EBITDA Calculator

$
$
$
$
$
$
EBITDA$400,000.00
EBITDA Margin40.00%
Operating Profit (EBIT)$310,000.00

The EBITDA Calculator strips financing and accounting choices out of profit so you can compare a company's core operating performance. Starting from net income, it adds back interest, taxes, depreciation, and amortization to reveal earnings before those items. Dividing EBITDA by revenue gives the EBITDA margin, a percentage that lenders, buyers, and analysts use to gauge how much of every sales dollar becomes operating cash earnings.

Formula

EBITDA = net income + interest + taxes + depreciation + amortization; margin = EBITDA / revenue × 100

net income
Bottom-line profit after all expenses, interest, and taxes
interest
Interest expense on debt added back to remove financing effects
taxes
Income taxes added back to remove jurisdiction effects
D and A
Depreciation and amortization, the non-cash charges added back

How it works

  1. Enter net income from the bottom of the income statement, then the interest, taxes, depreciation, and amortization recorded for the same period.
  2. The calculator adds those four items back to net income to produce EBITDA, undoing the effects of financing, tax policy, and non-cash asset write-downs.
  3. Enter total revenue to compute the EBITDA margin as a percentage, and the tool also reports operating profit (EBIT) by leaving depreciation and amortization in.

Worked example

A firm earns $200,000 net income with $50,000 interest, $60,000 taxes, $70,000 depreciation, $20,000 amortization, on $1,000,000 revenue.

  1. EBITDA = 200,000 + 50,000 + 60,000 + 70,000 + 20,000 = $400,000.
  2. Margin = 400,000 / 1,000,000 × 100 = 40%.
  3. Operating profit (EBIT) = 400,000 - 70,000 - 20,000 = $310,000.

EBITDA of $400,000, a 40% margin, and $310,000 of operating profit.

Frequently asked questions

Why add interest and taxes back to net income?
Interest reflects how a company is financed and taxes reflect where it operates, neither of which measures operating performance.
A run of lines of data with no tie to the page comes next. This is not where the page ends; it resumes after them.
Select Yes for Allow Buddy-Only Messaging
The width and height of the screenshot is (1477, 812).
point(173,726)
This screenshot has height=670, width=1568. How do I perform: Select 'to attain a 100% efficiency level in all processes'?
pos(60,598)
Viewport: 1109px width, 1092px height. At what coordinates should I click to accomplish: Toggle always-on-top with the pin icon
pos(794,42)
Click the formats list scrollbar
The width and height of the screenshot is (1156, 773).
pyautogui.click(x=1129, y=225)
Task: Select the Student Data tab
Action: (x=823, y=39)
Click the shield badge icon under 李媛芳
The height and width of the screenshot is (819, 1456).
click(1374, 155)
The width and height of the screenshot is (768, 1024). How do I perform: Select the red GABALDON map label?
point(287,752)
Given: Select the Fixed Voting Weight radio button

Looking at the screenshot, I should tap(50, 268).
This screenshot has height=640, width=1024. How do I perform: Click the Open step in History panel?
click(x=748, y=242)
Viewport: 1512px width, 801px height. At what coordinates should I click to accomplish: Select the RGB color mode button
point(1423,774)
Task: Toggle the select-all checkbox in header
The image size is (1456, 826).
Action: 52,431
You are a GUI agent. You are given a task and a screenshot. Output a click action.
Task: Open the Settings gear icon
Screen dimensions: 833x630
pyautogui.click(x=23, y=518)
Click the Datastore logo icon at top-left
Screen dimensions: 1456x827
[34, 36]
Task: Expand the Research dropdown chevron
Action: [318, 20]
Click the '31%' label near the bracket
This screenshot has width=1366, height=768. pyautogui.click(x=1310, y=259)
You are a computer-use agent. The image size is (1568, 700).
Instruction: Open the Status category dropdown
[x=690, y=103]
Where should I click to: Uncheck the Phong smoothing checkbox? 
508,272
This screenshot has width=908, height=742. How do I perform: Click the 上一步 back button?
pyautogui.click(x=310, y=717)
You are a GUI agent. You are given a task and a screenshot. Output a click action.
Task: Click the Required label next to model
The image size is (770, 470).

Adding them back lets you compare two businesses on the strength of their operations alone.
What is a good EBITDA margin?
It varies widely by industry, but a margin above 15% is often considered healthy, and software or services firms can exceed 30%. Capital-heavy or low-margin sectors run much lower, so always compare within an industry.
How is EBITDA different from EBIT?
EBIT (operating profit) adds back only interest and taxes, leaving depreciation and amortization as expenses. EBITDA goes one step further and removes those non-cash charges too, which this calculator shows alongside EBITDA.
Is EBITDA the same as cash flow?
No. EBITDA ignores changes in working capital, capital expenditures, and actual taxes paid, so it overstates cash available. It is a profitability proxy, not a substitute for a real cash flow statement.